------ TEXT SHOWN
Setting \(d=3\) leads to

$$\begin{aligned} \Omega _3(r)=\frac{\sin r}{r}. \end{aligned}$$

We then choose the measure \(\mu \) such that \(\,\mathrm{supp}\,\mu =[0,2\pi ]\) and \(\,\mathrm {d}\mu (s)=s\,\mathrm {d}s\) for \(s\in [0,2\pi ]\). The resulting function \(\phi \) is

$$\begin{aligned} \phi (t)=\int _0^{2\pi }\frac{\sin st}{st}\,\mathrm {d}\mu (s)=\frac{1-\cos 2\pi t}{t^2},\ \ t\ge 0, \end{aligned}$$

which is not decreasing since \(\phi (1)=0\) while \(\phi (\frac{3}{2})=\frac{8}{9}\). Therefore by Theorem 2.4\(K(x,y)=\phi (\Vert x-y\Vert )\) is not admissible for any class of radially decreasing distributions. In particular, it is not admissible for the Gaussian distributions.
------------
------ DATA RECORDS
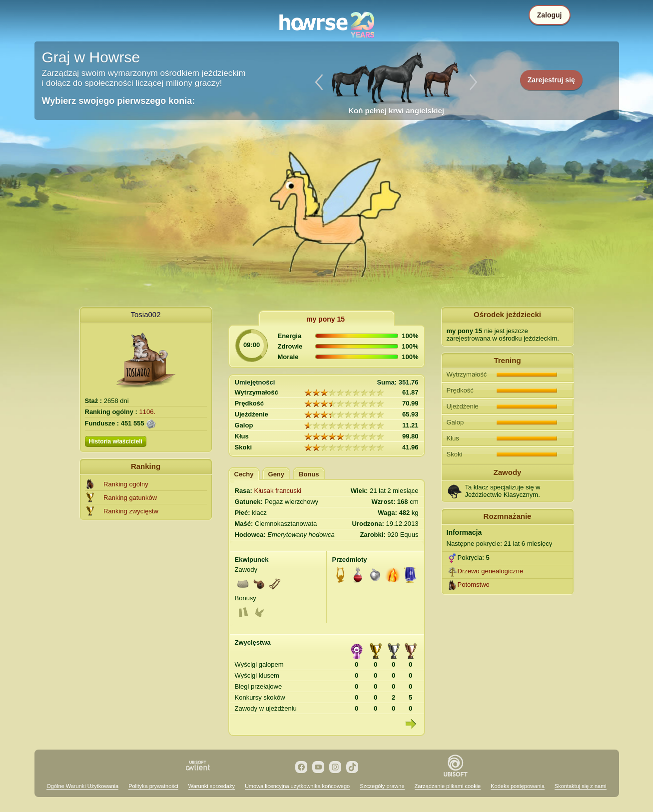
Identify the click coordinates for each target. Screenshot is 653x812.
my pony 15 (325, 319)
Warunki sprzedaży (211, 786)
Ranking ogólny (126, 484)
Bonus (309, 474)
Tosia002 (145, 314)
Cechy (244, 474)
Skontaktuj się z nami (581, 786)
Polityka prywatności (153, 786)
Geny (276, 474)
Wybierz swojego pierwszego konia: (118, 101)
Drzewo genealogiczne (491, 571)
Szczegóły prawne (382, 786)
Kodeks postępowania (518, 786)
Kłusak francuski (278, 490)
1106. (147, 411)
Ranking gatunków (130, 497)
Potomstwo (474, 584)
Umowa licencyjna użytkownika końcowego (297, 786)
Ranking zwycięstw (131, 511)
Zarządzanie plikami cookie (448, 786)
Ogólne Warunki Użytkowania (82, 786)
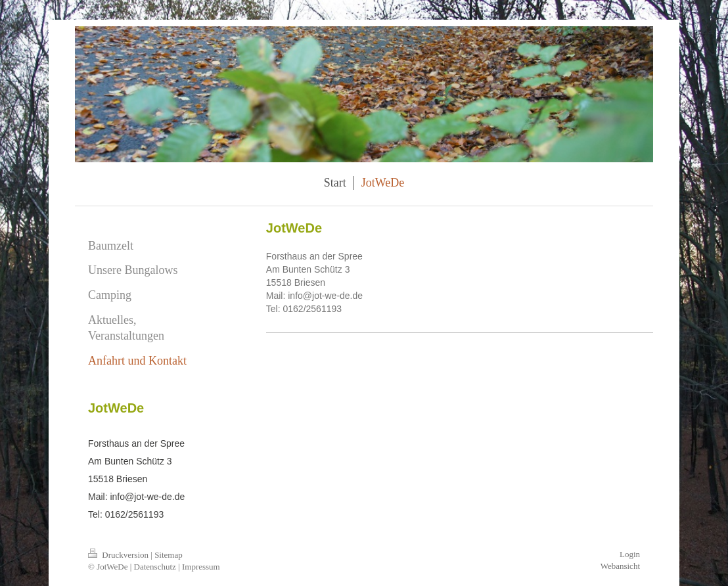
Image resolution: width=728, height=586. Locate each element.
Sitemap (168, 554)
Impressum (201, 566)
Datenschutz (155, 566)
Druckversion (119, 554)
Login (629, 554)
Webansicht (620, 566)
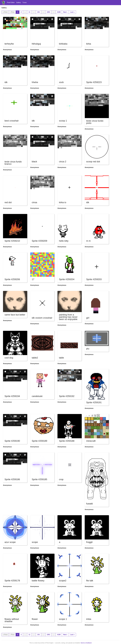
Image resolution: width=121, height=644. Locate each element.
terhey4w (9, 44)
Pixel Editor (11, 2)
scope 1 (63, 619)
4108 (59, 12)
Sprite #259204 (67, 279)
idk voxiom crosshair (42, 318)
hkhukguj (36, 44)
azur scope (10, 542)
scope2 (63, 580)
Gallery (18, 2)
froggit (89, 542)
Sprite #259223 (94, 82)
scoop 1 (63, 121)
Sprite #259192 (67, 396)
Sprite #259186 (12, 479)
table (61, 358)
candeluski (37, 396)
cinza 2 (62, 162)
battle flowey (38, 580)
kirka (89, 44)
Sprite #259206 (12, 279)
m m (88, 241)
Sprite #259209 (39, 241)
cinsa (34, 202)
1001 (48, 12)
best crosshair (11, 121)
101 (38, 12)
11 (29, 12)
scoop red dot (93, 162)
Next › (65, 12)
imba (89, 619)
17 (33, 279)
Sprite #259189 (39, 441)
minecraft (91, 441)
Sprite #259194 (12, 396)
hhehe (35, 82)
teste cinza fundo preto (95, 122)
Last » (72, 12)
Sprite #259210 (12, 241)
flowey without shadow (11, 620)
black (34, 162)
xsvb (61, 82)
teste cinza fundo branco (13, 163)
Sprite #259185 (39, 479)
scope (35, 542)
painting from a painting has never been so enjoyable (68, 317)
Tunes (24, 2)
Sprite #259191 (94, 402)
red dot (8, 202)
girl (88, 318)
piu (88, 348)
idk (6, 82)
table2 (35, 358)
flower (35, 619)
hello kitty (64, 241)
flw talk (90, 580)
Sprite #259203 (94, 279)
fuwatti (90, 504)
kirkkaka (63, 44)
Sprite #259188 (67, 441)
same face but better (15, 315)
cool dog (9, 358)
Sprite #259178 (12, 580)
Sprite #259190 (12, 441)
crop (61, 479)
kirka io (62, 202)
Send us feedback (86, 643)
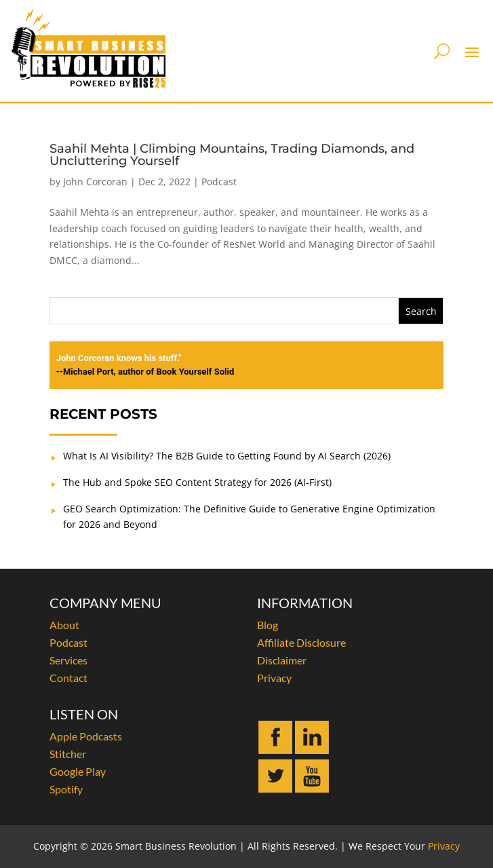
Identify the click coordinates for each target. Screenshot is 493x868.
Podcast (219, 181)
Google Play (77, 771)
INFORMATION (304, 603)
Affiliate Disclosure (301, 642)
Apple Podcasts (85, 736)
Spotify (66, 789)
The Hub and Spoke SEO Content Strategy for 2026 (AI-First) (197, 482)
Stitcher (68, 753)
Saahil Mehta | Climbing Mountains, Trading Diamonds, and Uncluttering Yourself (232, 155)
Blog (267, 624)
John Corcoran (95, 181)
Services (68, 660)
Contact (68, 677)
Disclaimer (281, 660)
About (64, 624)
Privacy (274, 677)
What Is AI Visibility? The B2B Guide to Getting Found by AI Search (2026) (226, 455)
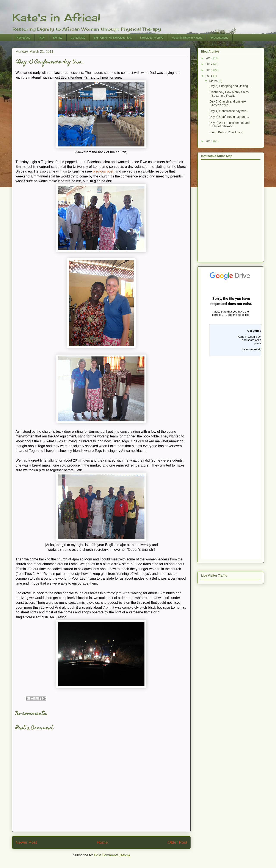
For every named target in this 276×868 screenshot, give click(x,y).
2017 (210, 64)
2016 (210, 70)
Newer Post (26, 842)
------------
* **EXERCISES**:
**A.** Reproduce the portion of the kernel passage above that begins with the words containing "We then choose" and ends with "the Gaussian distributions.".
**B.** Does the kernel passage agree with each of these statements? Answer yes or no, quoting the words that decide it.
(i) The resulting function φ is decreasing.
(ii) The kernel K(x,y) is admissible for the Gaussian distributions.
(iii) The conclusion about admissibility is drawn by way of Theorem 2.4.
**C.** According to the kernel passage, why is the function φ not decreasing? Answer in one to three sentences.

* **SOLVED PROBLEMS**:
**A.**
We then choose the measure \(\mu \) such that \(\,\mathrm{supp}\,\mu =[0,2\pi ]\) and \(\,\mathrm {d}\mu (s)=s\,\mathrm {d}s\) for \(s\in [0,2\pi ]\). The resulting function \(\phi \) is

$$\begin{aligned} \phi (t)=\int _0^{2\pi }\frac{\sin st}{st}\,\mathrm {d}\mu (s)=\frac{1-\cos 2\pi t}{t^2},\ \ t\ge 0, \end{aligned}$$

which is not decreasing since \(\phi (1)=0\) while \(\phi (\frac{3}{2})=\frac{8}{9}\). Therefore by Theorem 2.4\(K(x,y)=\phi (\Vert x-y\Vert )\) is not admissible for any class of radially decreasing distributions. In particular, it is not admissible for the Gaussian distributions.

**B.**
(i) No: "which is not decreasing"
(ii) No: "In particular, it is not admissible for the Gaussian distributions."
(iii) Yes: "Therefore by Theorem 2.4"

**C.** φ(1) equals 0, while φ(3/2) equals 8/9. The value at the larger argument is greater than the value at the smaller one, so φ cannot be decreasing.